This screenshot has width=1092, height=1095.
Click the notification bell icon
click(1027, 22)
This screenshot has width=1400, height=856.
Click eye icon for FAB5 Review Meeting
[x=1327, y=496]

▶ [Goal of the exercise] Set down exactly the lines above, from the one containing "Click the notification bell icon" to the final line of the material, with both ends kept and no other lines.

▶ [The completed task]
Click the notification bell icon
click(1027, 22)
This screenshot has width=1400, height=856.
Click eye icon for FAB5 Review Meeting
[x=1327, y=496]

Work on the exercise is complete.